- Given request:
Please present the records below as a Markdown table with two columns, Index and Entry, giving each line its own numbered row and leaving out blank lines.

- The data:
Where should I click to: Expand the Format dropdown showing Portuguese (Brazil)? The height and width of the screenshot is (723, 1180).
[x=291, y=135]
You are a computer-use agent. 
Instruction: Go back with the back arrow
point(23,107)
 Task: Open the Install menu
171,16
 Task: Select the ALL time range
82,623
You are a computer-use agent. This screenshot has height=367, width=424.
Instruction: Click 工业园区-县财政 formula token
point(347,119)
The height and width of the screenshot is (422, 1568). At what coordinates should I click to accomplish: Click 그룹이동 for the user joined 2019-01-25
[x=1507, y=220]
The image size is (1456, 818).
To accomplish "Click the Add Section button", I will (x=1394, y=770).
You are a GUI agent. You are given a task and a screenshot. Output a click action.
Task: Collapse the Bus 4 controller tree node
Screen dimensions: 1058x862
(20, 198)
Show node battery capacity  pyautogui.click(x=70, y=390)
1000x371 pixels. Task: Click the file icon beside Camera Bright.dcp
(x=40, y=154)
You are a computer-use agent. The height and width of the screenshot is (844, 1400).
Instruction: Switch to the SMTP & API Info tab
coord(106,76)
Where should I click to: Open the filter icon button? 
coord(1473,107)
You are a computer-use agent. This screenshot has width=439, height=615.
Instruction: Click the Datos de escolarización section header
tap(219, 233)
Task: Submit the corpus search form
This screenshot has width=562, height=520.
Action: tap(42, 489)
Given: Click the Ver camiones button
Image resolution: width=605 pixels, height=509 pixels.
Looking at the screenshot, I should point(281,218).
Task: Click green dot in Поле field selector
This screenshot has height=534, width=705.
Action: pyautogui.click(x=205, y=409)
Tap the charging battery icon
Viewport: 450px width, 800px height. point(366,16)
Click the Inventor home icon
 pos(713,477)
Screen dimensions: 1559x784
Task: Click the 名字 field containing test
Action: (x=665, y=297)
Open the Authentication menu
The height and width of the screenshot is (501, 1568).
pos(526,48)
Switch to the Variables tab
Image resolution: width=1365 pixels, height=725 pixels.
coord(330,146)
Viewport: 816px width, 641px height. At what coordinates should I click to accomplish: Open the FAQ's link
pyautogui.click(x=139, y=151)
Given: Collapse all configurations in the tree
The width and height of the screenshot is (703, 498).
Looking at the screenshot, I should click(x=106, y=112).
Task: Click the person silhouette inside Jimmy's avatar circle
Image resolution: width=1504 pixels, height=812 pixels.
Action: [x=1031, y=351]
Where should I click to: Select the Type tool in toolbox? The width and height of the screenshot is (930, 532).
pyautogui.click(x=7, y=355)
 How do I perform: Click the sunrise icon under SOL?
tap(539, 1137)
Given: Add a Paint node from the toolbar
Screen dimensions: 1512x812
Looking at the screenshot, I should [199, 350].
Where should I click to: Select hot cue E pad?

- The solution:
| Index | Entry |
|---|---|
| 1 | Where should I click to: Expand the Format dropdown showing Portuguese (Brazil)? The height and width of the screenshot is (723, 1180). |
| 2 | [x=291, y=135] |
| 3 | You are a computer-use agent.  |
| 4 | Instruction: Go back with the back arrow |
| 5 | point(23,107) |
| 6 |  Task: Open the Install menu |
| 7 | 171,16 |
| 8 |  Task: Select the ALL time range |
| 9 | 82,623 |
| 10 | You are a computer-use agent. This screenshot has height=367, width=424. |
| 11 | Instruction: Click 工业园区-县财政 formula token |
| 12 | point(347,119) |
| 13 | The height and width of the screenshot is (422, 1568). At what coordinates should I click to accomplish: Click 그룹이동 for the user joined 2019-01-25 |
| 14 | [x=1507, y=220] |
| 15 | The image size is (1456, 818). |
| 16 | To accomplish "Click the Add Section button", I will (x=1394, y=770). |
| 17 | You are a GUI agent. You are given a task and a screenshot. Output a click action. |
| 18 | Task: Collapse the Bus 4 controller tree node |
| 19 | Screen dimensions: 1058x862 |
| 20 | (20, 198) |
| 21 | Show node battery capacity  pyautogui.click(x=70, y=390) |
| 22 | 1000x371 pixels. Task: Click the file icon beside Camera Bright.dcp |
| 23 | (x=40, y=154) |
| 24 | You are a computer-use agent. The height and width of the screenshot is (844, 1400). |
| 25 | Instruction: Switch to the SMTP & API Info tab |
| 26 | coord(106,76) |
| 27 | Where should I click to: Open the filter icon button?  |
| 28 | coord(1473,107) |
| 29 | You are a computer-use agent. This screenshot has width=439, height=615. |
| 30 | Instruction: Click the Datos de escolarización section header |
| 31 | tap(219, 233) |
| 32 | Task: Submit the corpus search form |
| 33 | This screenshot has width=562, height=520. |
| 34 | Action: tap(42, 489) |
| 35 | Given: Click the Ver camiones button |
| 36 | Image resolution: width=605 pixels, height=509 pixels. |
| 37 | Looking at the screenshot, I should point(281,218). |
| 38 | Task: Click green dot in Поле field selector |
| 39 | This screenshot has height=534, width=705. |
| 40 | Action: pyautogui.click(x=205, y=409) |
| 41 | Tap the charging battery icon |
| 42 | Viewport: 450px width, 800px height. point(366,16) |
| 43 | Click the Inventor home icon |
| 44 |  pos(713,477) |
| 45 | Screen dimensions: 1559x784 |
| 46 | Task: Click the 名字 field containing test |
| 47 | Action: (x=665, y=297) |
| 48 | Open the Authentication menu |
| 49 | The height and width of the screenshot is (501, 1568). |
| 50 | pos(526,48) |
| 51 | Switch to the Variables tab |
| 52 | Image resolution: width=1365 pixels, height=725 pixels. |
| 53 | coord(330,146) |
| 54 | Viewport: 816px width, 641px height. At what coordinates should I click to accomplish: Open the FAQ's link |
| 55 | pyautogui.click(x=139, y=151) |
| 56 | Given: Collapse all configurations in the tree |
| 57 | The width and height of the screenshot is (703, 498). |
| 58 | Looking at the screenshot, I should click(x=106, y=112). |
| 59 | Task: Click the person silhouette inside Jimmy's avatar circle |
| 60 | Image resolution: width=1504 pixels, height=812 pixels. |
| 61 | Action: [x=1031, y=351] |
| 62 | Where should I click to: Select the Type tool in toolbox? The width and height of the screenshot is (930, 532). |
| 63 | pyautogui.click(x=7, y=355) |
| 64 |  How do I perform: Click the sunrise icon under SOL? |
| 65 | tap(539, 1137) |
| 66 | Given: Add a Paint node from the toolbar |
| 67 | Screen dimensions: 1512x812 |
| 68 | Looking at the screenshot, I should [199, 350]. |
| 69 | Where should I click to: Select hot cue E pad? |